“Oh Joe!” cried the boy, “what a tiresome old chap you are. Didn’t you say you were going to tell me a story about some Americans down by a river? Oh, how I should like to get to a mill-race and have a bathe. Do go on.”

“Ah! to be sure. Well, I only want you to take notice of one part of it. The rest is brag.”

“Then it’s a moral story,” cried Dyke, in a disappointed tone.

“Yes, if you like; but it may be fresh to you.”

“’Tain’t about ostriches, is it?”

“No.—They were throwing stones.”

“What!—the loafers?”

“Yes, from a wharf, to see who could throw farthest, and one man, who was looking on, sneered at them, and began to boast about how far he could throw. They laughed at him, and one of them made himself very objectionable and insulting, with the result that the boasting man said, if it came to the point, he could throw the other fellow right across the river. Of course there was a roar of laughter at this, and one chap bet a dollar that he could not.”

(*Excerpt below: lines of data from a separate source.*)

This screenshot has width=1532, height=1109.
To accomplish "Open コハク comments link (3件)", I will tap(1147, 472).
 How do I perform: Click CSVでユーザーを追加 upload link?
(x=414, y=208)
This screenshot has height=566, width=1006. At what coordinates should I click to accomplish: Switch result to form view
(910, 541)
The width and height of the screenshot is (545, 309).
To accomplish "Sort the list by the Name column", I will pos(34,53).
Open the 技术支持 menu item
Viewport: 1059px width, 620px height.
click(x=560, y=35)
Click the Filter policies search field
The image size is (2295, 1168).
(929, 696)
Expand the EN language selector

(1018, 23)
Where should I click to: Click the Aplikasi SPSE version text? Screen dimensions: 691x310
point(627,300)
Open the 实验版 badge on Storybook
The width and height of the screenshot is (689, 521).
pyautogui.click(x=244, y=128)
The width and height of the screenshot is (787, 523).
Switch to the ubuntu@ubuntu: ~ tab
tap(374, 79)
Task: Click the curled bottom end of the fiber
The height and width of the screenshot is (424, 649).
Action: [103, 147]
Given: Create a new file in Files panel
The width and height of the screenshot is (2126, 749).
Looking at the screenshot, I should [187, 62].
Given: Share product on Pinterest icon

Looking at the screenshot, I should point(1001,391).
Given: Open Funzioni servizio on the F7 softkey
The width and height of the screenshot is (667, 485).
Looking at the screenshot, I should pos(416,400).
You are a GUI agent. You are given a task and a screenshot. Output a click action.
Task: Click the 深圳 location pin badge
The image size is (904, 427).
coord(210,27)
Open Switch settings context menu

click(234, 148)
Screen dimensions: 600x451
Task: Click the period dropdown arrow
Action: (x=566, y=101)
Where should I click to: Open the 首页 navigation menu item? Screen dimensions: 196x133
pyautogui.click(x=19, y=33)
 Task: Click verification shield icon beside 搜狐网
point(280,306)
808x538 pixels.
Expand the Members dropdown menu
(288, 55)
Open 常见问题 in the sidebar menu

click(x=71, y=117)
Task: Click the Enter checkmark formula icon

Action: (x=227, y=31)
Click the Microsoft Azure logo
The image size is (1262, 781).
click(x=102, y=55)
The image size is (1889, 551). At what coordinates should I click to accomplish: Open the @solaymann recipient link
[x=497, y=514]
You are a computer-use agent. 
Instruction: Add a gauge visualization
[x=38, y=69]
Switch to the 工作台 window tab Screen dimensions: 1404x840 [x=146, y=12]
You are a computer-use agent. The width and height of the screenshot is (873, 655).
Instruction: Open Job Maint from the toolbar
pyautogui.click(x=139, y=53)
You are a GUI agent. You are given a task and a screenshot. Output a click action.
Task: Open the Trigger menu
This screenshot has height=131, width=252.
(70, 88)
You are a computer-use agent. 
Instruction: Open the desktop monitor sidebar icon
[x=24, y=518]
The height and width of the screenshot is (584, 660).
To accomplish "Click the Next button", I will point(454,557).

“And of course he couldn’t,” said Dyke, who forgot his prickly heat and irritation. “But you said it was all brag. Well?”

“The boastful fellow, as soon as the wager was laid, seized the other by the waistband, heaved him up, and pitched him off the wharf into the river, amidst roars of laughter, which were kept up as the man came drenched out of the river, and asked to be paid.